长链非编码RNA STMN1P2在乳腺癌中的作用及机制研究

背景与目的：长链非编码RNA（long non-coding RNA，lncRNA）在肿瘤进展中发挥重要调控作用，我们的前期研究通过lncRNA表达谱芯片筛选发现，微管不稳定蛋白1假基因2（stathmin 1 pseudogene 2，STMN1P2）在乳腺癌中高表达，但其生物学功能以及在乳腺癌中的作用尚未见报道。探讨lncRNA STMN1P2在乳腺癌中的作用及其机制。方法：采用实时荧光定量聚合酶链反应（real-time fluorescence quantitative polymerase chain reaction，RTFQ-PCR）在复旦大学附属肿瘤医院收治的27例乳腺癌患者的乳腺癌组织、癌旁组织以及3种乳腺癌细胞系MDA-MB-231、BT-549、MCF-7和人乳腺上皮细胞系MCF-10A中验证STMN1P2的表达水平。下调或上调STMN1P2的表达后，进行transwell、细胞凋亡和细胞周期检测，研究STMN1P2的生物学功能。通过RNA pull-down实验结合蛋白质印迹法（Western blot）挖掘STMN1P2的结合蛋白，探究潜在的分子机制。结果：STMN1P2在乳腺癌组织和细胞系中的表达显著上调（P<0.05）。干扰STMN1P2后，BT-549细胞的迁移能力显著减弱（P<0.05）；过表达STMN1P2后，MDA-MB-231细胞的迁移能力显著增强（P<0.05）。而STMN1P2对细胞凋亡和细胞周期影响不明显。RNA pull-down实验结果显示，核内不均一核糖核蛋白U（heterogeneous nuclear ribonucleoprotein U，hnRNPU）可能为STMN1P2结合蛋白，且hnRNPU的mRNA和蛋白水平均受STMN1P2调控（P<0.05）。
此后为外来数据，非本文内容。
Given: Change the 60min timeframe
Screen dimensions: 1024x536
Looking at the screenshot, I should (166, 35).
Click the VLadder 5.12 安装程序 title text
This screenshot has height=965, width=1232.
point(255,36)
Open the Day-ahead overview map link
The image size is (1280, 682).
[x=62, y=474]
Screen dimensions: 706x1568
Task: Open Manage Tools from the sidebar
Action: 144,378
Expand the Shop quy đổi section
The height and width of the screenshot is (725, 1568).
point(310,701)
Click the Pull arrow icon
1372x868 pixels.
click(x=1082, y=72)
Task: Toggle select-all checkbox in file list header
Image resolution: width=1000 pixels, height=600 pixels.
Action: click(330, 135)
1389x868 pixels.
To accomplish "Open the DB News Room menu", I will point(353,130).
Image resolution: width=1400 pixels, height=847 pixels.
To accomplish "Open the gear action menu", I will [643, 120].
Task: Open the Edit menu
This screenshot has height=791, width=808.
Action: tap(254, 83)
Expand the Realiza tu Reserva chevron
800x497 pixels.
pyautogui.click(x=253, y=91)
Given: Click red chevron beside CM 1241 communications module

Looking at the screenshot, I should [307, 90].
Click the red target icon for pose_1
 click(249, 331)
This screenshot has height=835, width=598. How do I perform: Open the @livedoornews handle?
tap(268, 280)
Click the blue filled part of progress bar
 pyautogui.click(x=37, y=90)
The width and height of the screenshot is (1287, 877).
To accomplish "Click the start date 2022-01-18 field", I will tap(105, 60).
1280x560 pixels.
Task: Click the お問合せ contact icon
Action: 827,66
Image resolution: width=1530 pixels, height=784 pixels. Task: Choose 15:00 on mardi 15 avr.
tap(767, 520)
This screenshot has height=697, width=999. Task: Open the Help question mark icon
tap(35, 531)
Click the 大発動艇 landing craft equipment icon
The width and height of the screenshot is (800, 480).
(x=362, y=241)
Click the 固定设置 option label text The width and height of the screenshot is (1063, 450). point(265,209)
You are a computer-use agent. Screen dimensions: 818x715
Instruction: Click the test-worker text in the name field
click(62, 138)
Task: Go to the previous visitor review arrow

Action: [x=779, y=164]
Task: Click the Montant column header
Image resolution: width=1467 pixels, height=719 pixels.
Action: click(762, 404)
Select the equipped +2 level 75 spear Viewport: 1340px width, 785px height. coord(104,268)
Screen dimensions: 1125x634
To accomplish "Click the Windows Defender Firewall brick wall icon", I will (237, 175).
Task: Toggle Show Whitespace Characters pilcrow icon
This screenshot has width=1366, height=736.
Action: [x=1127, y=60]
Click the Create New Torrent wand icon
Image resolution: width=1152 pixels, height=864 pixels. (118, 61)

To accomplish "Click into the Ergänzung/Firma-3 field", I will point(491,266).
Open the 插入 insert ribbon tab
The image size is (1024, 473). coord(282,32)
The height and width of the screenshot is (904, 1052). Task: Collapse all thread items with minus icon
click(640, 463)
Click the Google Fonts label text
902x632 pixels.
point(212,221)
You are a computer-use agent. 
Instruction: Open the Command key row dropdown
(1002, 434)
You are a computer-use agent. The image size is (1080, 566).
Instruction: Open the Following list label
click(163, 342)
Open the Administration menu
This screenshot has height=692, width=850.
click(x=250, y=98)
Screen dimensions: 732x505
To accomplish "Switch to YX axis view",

挽救实验结果显示，抑制hnRNPU表达能够逆转STMN1P2的促细胞迁移作用（P<0.05）。结论：STMN1P2可能通过结合hnRNPU发挥促进乳腺癌细胞迁移的作用。

A study on the role of long non-coding RNA STMN1P2 in breast cancer and its mechanism

Background and purpose:?Long non-coding RNA (LncRNA) plays a critical role in the malignant progression of tumors. Former study identified lncRNA stathmin 1 pseudogene 2 (STMN1P2) was aberrantly expressed in breast cancer tissues with microarray. However, the role it executes in breast cancer is still unclear. This study aimed to investigate the expression and function of STMN1P2 in breast cancer cells and its underlying mechanism. Methods: Real-time fluorescence quantitative polymerase chain reaction (RTFQ-PCR) was used to verify the expression of STMN1P2 in breast cancer tissues from 27 breast cancer patients who were treated in Fudan University Shanghai Cancer Center and paracancerous tissues, 3 breast cancer cell lines of MDA-MB-231, BT-549, MCF-7 and human mammary epithelial cell line MCF-10A. STMN1P2 levels were downregulated or upregulated, and transwell, cell apoptosis and cell cycle detection assays were performed to study the biological functions of STMN1P2. The binding protein was figured out through RNA pull-down experiment combined with Western blot to discover the underlying mechanism. Results: The expression of STMN1P2 was significantly upregulated in breast cancer tissues and cells (P<0.05). Interference with STMN1P2 decreased the migration of BT-549 cells (P<0.05), and overexpression of STMN1P2 increased the migration of MDA- MB-231 cells (P<0.05). Our results showed that STMN1P2 might not be related to cell apoptosis and cell cycle. RNA pull-down results showed that heterogeneous nuclear ribonucleoprotein U (hnRNPU) might be the binding protein of STMN1P2, and theexpression of hnRNPU might be regulated by STMN1P2 (P<0.05). The results of the rescue experiment showed that downregulating hnRNPU expression reversed the effect of STMN1P2 on promoting cell migration (P<0.05). Conclusion: STMN1P2 may promote breast cancer cell migration via binding and interacting with hnRNPU.